I think she knows what her father is without my having to say anything tbh. She is a bright girl and we model very kind and respectful behaviour in my household.

OP posts:
BigSmallFigBall · 04/10/2024 20:56

I did engage with the course and I am not angry with the social workers. I told them that my daughter is subject to ongoing emotional abuse and it's affecting her self-esteem, and I am looking for strategies to help her. Which is true.

They said this is sad because I don't have any control over what happens outside of my household and that they hope they can help.

OP posts:
HebburnPokemon · 05/10/2024 09:51

BigSmallFigBall · 04/10/2024 10:03

No. They closed the case. He and I have the exact same punishments.

That's a small mercy I guess (he has to do the classes).

However I would still contact MP. SS seem to have written this off as an attempt (by you) at parental alienation, rather than child abuse, therefore putting your child at further risk. Insane.

HebburnPokemon · 05/10/2024 10:17

Also, I respectfully disagree with those saying "smile and agree with everything and slide back under the radar". In most cases, yes, this is the only route out of the hell, however in OP's case, anything involving a victim's neck is a very serious red flag, suggesting fatal escalation is a very real (indeed imminent) threat.

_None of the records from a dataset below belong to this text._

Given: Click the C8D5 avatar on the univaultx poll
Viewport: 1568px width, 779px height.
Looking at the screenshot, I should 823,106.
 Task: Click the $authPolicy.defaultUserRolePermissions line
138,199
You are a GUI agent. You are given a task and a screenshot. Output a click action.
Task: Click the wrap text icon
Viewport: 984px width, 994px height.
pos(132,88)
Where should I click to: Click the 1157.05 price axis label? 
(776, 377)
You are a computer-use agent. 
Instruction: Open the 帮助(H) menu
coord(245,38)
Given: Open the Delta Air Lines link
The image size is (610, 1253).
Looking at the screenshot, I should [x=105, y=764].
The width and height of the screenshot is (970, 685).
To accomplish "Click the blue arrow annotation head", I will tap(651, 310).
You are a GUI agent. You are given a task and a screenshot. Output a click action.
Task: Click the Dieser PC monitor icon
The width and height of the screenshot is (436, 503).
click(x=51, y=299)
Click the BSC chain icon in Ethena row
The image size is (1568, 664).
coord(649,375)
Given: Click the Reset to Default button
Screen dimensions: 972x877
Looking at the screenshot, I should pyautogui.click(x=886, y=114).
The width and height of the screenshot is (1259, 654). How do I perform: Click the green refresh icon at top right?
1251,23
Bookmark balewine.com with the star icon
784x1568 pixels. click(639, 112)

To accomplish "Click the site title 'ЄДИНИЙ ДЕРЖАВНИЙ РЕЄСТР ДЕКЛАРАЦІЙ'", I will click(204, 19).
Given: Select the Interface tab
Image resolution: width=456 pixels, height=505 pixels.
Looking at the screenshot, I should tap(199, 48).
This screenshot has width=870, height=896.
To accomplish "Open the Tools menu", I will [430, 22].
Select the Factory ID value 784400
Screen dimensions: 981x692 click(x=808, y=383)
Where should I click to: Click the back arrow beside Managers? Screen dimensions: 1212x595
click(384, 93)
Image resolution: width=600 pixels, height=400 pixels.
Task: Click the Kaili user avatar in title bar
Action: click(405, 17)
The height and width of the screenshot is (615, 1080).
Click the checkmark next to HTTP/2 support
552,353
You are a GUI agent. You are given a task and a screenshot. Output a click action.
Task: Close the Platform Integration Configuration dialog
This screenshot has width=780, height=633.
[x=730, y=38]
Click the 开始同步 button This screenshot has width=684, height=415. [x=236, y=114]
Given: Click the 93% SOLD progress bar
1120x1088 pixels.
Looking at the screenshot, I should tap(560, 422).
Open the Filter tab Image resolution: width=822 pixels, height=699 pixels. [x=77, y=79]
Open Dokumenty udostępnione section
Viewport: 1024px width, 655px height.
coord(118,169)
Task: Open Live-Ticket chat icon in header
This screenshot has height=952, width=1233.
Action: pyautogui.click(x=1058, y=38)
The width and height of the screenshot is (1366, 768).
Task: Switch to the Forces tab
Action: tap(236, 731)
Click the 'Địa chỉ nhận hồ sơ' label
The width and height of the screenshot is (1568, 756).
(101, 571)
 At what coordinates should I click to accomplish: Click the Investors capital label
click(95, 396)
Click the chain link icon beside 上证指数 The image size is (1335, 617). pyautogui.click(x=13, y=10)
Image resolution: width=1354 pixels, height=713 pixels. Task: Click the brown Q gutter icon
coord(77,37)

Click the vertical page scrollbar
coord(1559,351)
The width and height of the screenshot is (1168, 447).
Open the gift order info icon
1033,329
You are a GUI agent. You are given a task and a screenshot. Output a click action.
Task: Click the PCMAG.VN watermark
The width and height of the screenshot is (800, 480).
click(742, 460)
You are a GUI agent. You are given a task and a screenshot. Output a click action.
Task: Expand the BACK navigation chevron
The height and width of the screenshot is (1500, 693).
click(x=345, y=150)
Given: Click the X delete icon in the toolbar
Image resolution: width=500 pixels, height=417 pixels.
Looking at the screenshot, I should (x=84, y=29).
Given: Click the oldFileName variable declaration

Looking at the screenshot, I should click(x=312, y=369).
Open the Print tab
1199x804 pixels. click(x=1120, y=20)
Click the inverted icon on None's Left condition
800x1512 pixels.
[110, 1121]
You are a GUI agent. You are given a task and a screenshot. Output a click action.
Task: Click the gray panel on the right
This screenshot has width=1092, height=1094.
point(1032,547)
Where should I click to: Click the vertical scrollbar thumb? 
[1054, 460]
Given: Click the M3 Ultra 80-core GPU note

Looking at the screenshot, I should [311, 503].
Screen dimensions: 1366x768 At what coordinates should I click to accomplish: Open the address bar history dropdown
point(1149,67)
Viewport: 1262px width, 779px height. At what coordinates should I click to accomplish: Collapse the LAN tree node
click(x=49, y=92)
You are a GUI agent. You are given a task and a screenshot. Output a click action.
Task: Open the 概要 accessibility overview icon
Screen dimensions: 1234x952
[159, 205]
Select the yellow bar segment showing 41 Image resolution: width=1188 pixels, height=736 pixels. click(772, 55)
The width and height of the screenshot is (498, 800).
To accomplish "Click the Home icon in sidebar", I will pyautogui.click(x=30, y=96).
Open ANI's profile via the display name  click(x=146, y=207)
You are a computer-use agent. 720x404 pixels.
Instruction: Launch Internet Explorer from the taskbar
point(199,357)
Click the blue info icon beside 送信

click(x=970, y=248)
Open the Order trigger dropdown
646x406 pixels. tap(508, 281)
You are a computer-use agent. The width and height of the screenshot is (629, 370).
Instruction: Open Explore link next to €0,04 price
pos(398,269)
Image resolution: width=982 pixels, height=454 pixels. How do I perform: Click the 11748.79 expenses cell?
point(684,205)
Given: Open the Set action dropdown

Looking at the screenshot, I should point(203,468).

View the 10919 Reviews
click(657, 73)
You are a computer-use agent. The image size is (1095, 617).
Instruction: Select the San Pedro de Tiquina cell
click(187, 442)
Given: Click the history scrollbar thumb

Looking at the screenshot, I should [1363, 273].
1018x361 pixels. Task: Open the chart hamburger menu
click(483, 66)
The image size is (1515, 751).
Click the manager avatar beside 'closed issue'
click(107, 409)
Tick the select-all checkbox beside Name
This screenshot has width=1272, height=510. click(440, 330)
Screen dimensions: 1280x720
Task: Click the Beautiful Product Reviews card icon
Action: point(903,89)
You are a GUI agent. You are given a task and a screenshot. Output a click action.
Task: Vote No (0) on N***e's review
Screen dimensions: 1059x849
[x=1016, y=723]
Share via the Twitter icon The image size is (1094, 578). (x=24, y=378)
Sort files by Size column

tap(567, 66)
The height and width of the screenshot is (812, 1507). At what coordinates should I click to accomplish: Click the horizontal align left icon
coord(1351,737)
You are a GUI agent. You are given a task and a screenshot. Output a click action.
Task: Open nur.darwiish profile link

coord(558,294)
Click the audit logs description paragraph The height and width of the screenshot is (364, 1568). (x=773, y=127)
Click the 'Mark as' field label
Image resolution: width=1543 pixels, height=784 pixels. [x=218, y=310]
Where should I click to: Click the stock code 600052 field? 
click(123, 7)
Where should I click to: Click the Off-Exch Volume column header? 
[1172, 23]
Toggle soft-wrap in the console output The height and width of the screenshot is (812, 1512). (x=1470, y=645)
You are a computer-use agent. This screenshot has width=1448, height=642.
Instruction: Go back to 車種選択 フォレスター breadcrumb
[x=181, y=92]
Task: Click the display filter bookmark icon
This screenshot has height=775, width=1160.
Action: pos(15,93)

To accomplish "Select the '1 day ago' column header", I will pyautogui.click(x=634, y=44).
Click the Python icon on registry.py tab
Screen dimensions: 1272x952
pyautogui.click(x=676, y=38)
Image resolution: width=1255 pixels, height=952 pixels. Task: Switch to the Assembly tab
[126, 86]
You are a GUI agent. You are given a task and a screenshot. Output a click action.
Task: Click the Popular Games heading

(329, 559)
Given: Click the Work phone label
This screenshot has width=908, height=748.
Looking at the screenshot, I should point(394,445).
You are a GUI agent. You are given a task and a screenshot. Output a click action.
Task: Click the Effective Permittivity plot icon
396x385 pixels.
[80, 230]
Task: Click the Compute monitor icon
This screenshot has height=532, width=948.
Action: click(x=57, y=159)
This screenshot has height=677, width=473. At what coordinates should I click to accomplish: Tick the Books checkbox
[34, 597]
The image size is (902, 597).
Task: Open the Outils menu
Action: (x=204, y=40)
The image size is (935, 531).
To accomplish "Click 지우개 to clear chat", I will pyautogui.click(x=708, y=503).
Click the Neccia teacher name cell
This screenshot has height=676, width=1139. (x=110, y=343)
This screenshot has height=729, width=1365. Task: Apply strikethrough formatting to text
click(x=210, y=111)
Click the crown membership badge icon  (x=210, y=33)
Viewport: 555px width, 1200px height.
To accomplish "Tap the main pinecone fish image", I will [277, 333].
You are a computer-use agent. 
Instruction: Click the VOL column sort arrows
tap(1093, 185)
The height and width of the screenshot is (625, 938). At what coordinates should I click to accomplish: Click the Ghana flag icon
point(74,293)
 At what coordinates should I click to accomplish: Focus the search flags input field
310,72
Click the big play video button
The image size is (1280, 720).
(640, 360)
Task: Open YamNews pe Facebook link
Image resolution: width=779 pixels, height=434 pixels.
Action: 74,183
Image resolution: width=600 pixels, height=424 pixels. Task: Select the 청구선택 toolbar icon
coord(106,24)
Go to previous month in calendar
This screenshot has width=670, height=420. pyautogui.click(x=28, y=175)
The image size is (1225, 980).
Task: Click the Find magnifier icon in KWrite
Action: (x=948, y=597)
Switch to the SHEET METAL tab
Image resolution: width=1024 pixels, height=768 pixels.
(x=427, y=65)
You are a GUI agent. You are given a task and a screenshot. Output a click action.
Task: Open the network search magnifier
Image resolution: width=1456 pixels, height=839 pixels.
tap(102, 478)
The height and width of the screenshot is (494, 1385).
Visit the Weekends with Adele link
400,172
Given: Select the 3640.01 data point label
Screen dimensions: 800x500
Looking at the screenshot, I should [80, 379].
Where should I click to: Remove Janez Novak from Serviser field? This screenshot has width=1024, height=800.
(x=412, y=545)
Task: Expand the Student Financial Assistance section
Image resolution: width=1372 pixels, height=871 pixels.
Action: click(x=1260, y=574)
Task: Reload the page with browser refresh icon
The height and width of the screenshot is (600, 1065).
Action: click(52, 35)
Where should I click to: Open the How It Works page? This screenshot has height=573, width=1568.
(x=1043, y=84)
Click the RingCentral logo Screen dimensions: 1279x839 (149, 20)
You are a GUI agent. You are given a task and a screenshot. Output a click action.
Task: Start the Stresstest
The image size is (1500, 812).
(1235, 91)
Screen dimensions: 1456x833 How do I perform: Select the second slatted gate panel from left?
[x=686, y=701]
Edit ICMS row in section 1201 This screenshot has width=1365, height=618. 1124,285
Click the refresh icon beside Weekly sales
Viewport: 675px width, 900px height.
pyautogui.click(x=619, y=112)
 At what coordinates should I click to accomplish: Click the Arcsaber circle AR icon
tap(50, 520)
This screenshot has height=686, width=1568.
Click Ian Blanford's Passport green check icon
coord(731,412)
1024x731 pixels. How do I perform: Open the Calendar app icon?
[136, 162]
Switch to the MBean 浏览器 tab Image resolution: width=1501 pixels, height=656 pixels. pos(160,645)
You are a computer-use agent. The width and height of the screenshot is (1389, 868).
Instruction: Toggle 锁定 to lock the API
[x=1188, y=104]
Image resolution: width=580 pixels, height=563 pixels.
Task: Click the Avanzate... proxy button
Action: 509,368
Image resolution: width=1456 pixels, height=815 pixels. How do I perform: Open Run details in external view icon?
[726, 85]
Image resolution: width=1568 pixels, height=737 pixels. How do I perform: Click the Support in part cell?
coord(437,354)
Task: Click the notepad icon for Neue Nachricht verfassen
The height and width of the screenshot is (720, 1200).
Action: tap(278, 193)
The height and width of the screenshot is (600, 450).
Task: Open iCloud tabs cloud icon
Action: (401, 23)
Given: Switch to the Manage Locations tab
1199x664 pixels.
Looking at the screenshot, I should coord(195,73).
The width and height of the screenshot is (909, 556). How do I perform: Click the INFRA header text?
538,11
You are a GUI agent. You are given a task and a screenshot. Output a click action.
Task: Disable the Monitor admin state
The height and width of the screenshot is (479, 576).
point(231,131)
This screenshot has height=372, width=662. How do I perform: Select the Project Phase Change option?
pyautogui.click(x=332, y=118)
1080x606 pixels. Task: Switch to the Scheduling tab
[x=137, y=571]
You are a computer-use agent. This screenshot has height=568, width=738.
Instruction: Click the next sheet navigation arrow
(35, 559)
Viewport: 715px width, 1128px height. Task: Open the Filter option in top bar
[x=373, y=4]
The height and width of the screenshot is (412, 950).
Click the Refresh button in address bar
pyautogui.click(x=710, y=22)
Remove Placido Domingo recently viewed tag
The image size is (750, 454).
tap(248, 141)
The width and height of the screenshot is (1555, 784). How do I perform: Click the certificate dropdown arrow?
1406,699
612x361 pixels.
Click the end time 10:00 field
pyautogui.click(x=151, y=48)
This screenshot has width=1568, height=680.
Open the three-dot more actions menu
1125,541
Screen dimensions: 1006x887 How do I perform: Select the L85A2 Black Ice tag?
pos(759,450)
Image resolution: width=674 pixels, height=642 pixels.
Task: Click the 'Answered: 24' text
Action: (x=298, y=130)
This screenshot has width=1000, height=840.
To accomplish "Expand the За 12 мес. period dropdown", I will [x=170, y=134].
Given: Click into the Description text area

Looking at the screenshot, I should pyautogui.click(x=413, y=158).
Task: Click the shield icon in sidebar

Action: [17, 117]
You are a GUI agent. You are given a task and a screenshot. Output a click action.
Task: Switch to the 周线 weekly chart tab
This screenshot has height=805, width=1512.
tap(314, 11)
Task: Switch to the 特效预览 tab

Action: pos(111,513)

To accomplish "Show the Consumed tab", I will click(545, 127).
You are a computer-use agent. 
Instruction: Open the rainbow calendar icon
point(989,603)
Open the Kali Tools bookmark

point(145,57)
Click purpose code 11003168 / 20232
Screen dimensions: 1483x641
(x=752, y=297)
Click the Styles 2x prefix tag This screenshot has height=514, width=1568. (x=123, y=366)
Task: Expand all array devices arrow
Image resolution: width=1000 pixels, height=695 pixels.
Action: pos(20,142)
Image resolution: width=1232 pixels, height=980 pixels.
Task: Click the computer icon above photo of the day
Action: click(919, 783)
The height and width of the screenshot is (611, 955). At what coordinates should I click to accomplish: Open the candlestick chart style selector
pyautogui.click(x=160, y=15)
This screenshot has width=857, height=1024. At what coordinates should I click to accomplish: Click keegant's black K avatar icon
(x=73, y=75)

I don't think OP can rollover on this one.

Sweetaschocolate · 05/10/2024 10:18

And that's why some woman stay with abusive partners.
Petrified that if they leave their children they will be with the abusive father on there own.
Because unfortunately a lot of these men are very good in portraying the innocent party.

I'm so sorry op that you and your daughter are going through this.

Whenwillitgetwarm · 05/10/2024 10:41

Sorry OP. Having dealt with SS on the run up to adopting one of my DCs, I now know not to trust all social workers. Some are great but some are very very poor. This is quite scary when you realise they are dealing with vulnerable people.

One SW was very condescending and it felt like she was trying to trip me up during the application process, making stupid comments on how many plugs sockets where in the house and that we had a step in the garden which would be a hazard to a child (we already had bio DC). DH and I quickly learned not to react and just nod as she was on some weird power trip. We eventually asked for a new SW and she was swapped out of an amazing SW who was a mother and had common sense. Another spoke very negatively about my adopted DCs birth mother who wasn’t a bad woman, just vulnerable and a care leaver. The SW seemed to relish in the fact DC was removed from her. It left a bad taste.

As an educated professional, I realised that if I was at the other end of the spectrum i.e someone lacking education and under investigation, that it would be the luck of the drawer as to whether I got the support I needed or was treated like a criminal and had my kids taken off me. This sliding door situation would all boil down to whether I had an empathetic SW or one of the shit ones.

Giggorata · 05/10/2024 11:03

I won't quote the posts from GeorgeCrabtreesAuntBegonia but agree with everything. Things have changed a great deal, in both training and wokeness.

There is a contradiction in the child safeguarding arena, as DV is considered of significant harm to children within the household and yet when it comes to contact with the perpetrator, it isn't seen as a factor at all.
I wonder if Jess Philips is considering this.

Pollymollydolly · 05/10/2024 13:48

BigSmallFigBall · 04/10/2024 20:56

I did engage with the course and I am not angry with the social workers. I told them that my daughter is subject to ongoing emotional abuse and it's affecting her self-esteem, and I am looking for strategies to help her. Which is true.

They said this is sad because I don't have any control over what happens outside of my household and that they hope they can help.

I’m glad the first session is over, I hope it will be a supportive space for you and that they can offer some useful strategies.